Valizadegan Hamed, Nguyen Quang, Hauskrecht Milos
Department of Computer Science, University of Pittsburgh, USA.
AMIA Annu Symp Proc. 2012;2012:921-30. Epub 2012 Nov 3.
Building classification models from clinical data often requires labeling examples by human experts. However, it is difficult to obtain a perfect set of labels everyone agrees on because medical data are typically very complicated and it is quite common that different experts have different opinions on the same patient data. A solution that has been recently explored by the research community is learning from multiple experts/annotators. The objective of learning from multiple experts is to model different characteristics of the human experts and combine them to obtain a consensus model. In this work, we study and develop a new probabilistic approach for learning classification models from labels provided by multiple experts. Our method explicitly models and incorporates three characteristics of annotators into the learning process: their specific prediction model, consistency and bias. We show that in addition to building a superior classification model, our method also helps to model behavior of annotators. We applied the proposed method to learn different characteristics of Physicians labeling clinical records for Heparin Induced Thrombocytopenia (HIT) and combine them in order to obtain a final classifier.

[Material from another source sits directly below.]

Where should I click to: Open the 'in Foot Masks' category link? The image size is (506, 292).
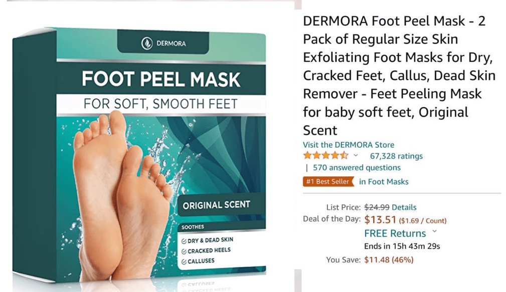point(384,182)
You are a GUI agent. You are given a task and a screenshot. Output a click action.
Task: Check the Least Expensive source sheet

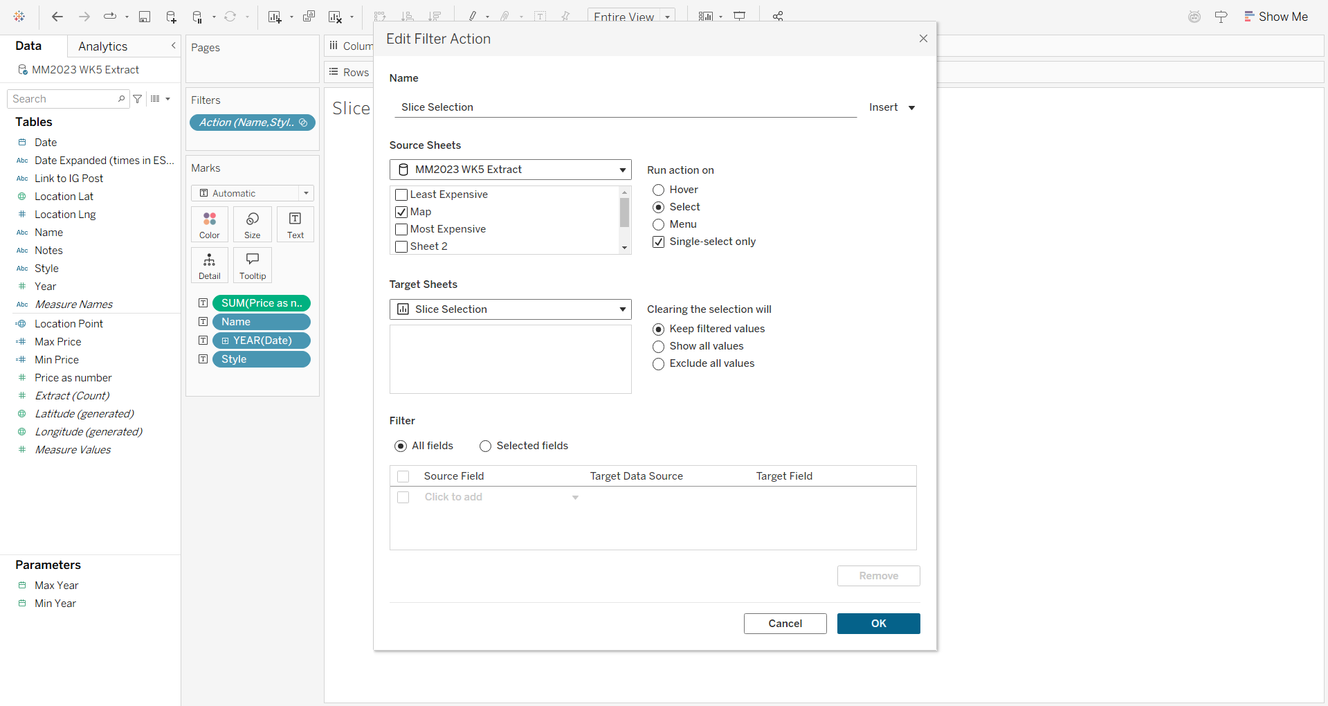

从临床数据构建分类模型通常需要人类专家对示例进行标注。然而,很难获得一组让所有人都认同的完美标签,因为医学数据通常非常复杂,不同专家对同一患者数据持有不同意见的情况相当常见。研究界最近探索的一种解决方案是向多位专家/注释者学习。向多位专家学习的目标是对人类专家的不同特征进行建模,并将它们结合起来以获得一个共识模型。在这项工作中,我们研究并开发了一种新的概率方法,用于从多位专家提供的标签中学习分类模型。我们的方法明确地对注释者的三个特征进行建模,并将其纳入学习过程:他们的特定预测模型、一致性和偏差。我们表明,除了构建一个 superior 分类模型外,我们的方法还有助于对注释者的行为进行建模。我们应用所提出的方法来学习为肝素诱导的血小板减少症(HIT)标注临床记录的内科医生的不同特征,并将它们结合起来以获得最终的分类器。